• **EXERCISE PASSAGE**
══════════
Tuesday, December 11, 2007

Sweet Zombie Jesus!




Daniel Dennett likes to make a comparison between the Lancet fluke, which zombifies the nervous systems of ants so that they are readily eaten by cows, and religiously toxic ideas that propagate and cause their hosts to give up their lives.

Well that comparison is all very well and good, but ideas don't hold a candle to the real deal. I recently caught a special on rabies and it was terrifying, sad, and surreal.

This is true zombification in the human animal. This virus scrambles the brain and turns you into a violent, crazy zombie capable of spreading its madness with a frothy bite. The reality of this invading disease never hit me until I saw footage of rabies victims strapped to beds, dying. Truly sad and scary stuff.

I think it's significant that a disease exists that can get in our brains and change us profoundly. I think it's proof positive that our sense of self, our souls, are not whole units, but the result of cumulative processes that have no hope of surviving beyond their biology.

1 comments:

SuiginChou said...

Horrifying, pitiful, and depressing all wrapped up into one package. :( Our very existence is fragile -- not only "being alive," but "being who we are," too. A lot of people incorrectly believe that "you are who you are until you die." A closer look at neuroscience changes most people's opinion rather quickly.
══════════
• **Data items**

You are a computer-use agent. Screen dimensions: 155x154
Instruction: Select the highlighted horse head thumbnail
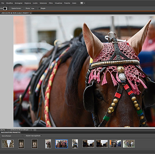(62, 144)
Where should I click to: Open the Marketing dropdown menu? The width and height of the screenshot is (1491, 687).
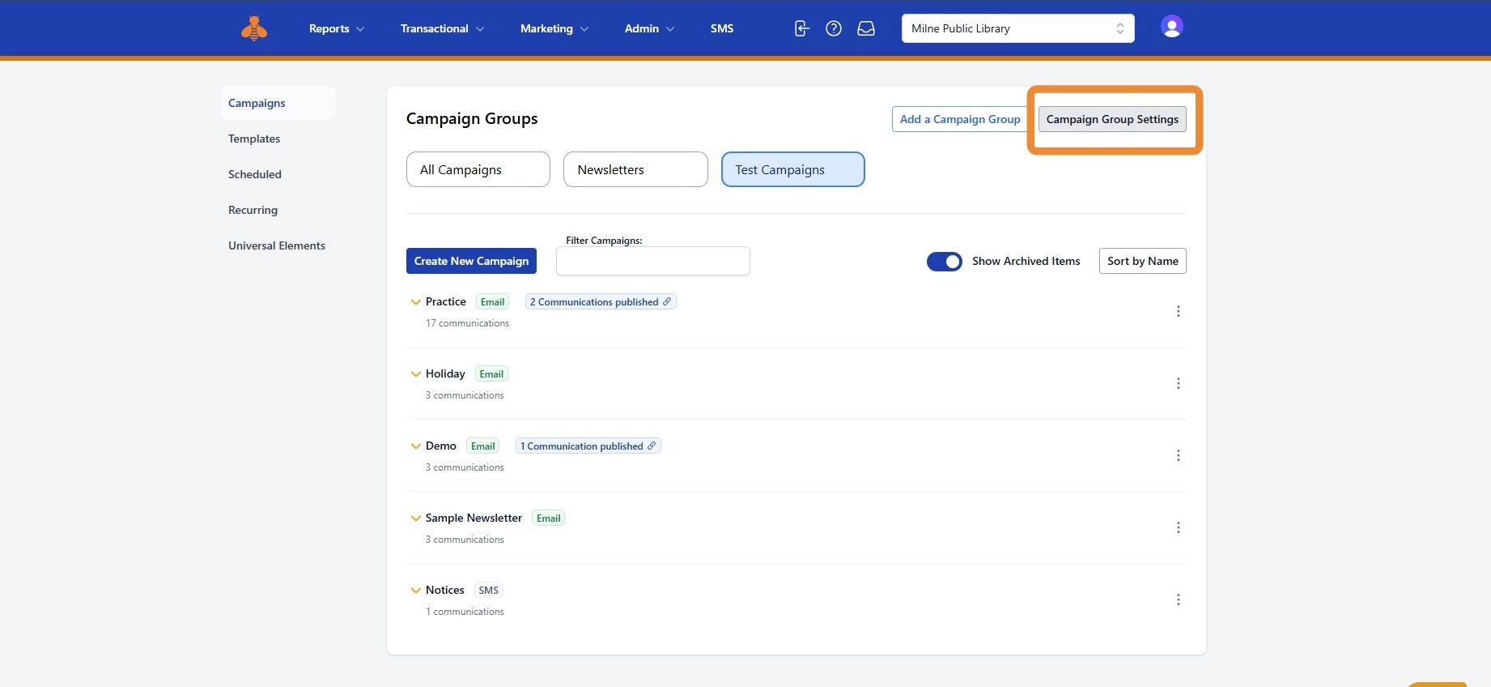[554, 28]
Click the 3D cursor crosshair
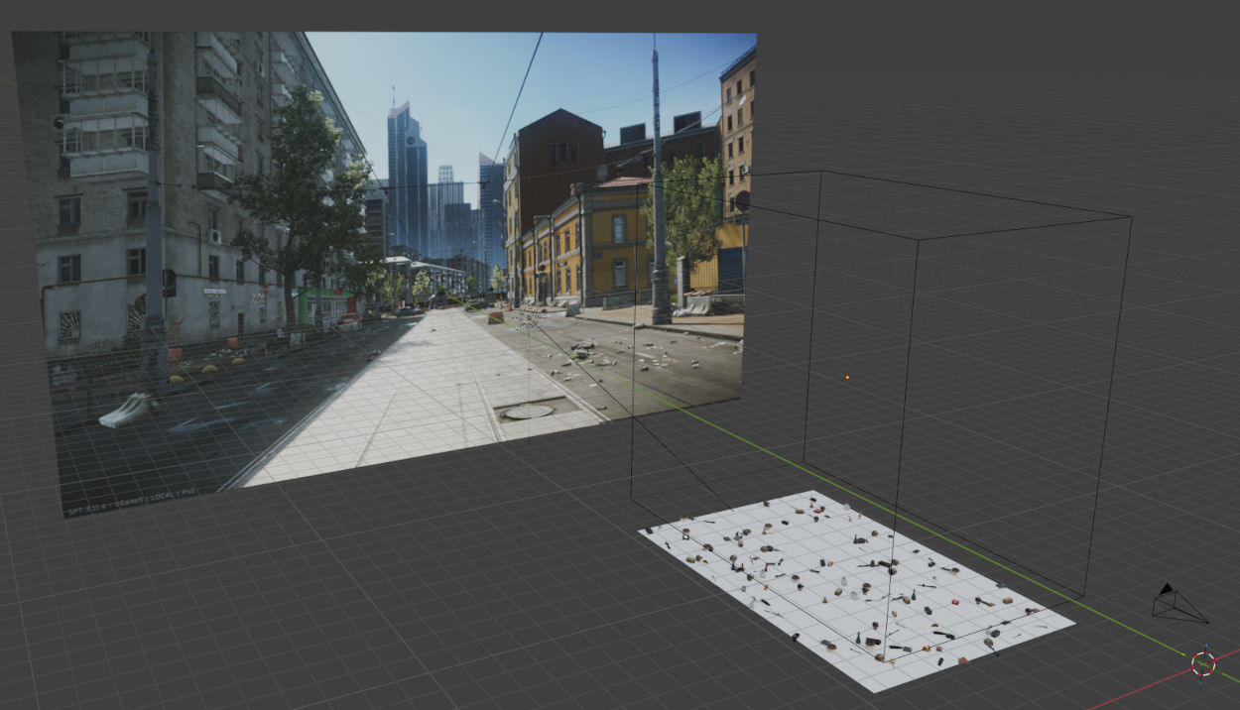 pyautogui.click(x=1203, y=663)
══════════
• **ABOUT THIS EXERCISE**
Continue the blog post about rabies and zombification from the point where it stops.

• **ANSWER TO THE PROBLEM**
This is why I stand by my belief that if a bullet went through somebody's head and turned him into a retard, it would be no different a "death" of his old self as if he had fully died; and that the "birth" of his retarded self would be no different than if he had been born X many years ago as a retard from the start. That is to say, I hold that death of the self is possible outside of death of the body; and that birth of the self is similarly possible outside of the body. Diseases like Alzheimer's constantly give rise to new human beings while cruelly and unfairly disposing of old ones every day -- but many people are slow to adopt this line of thinking because their eyes tell them, "But the body's still the same!"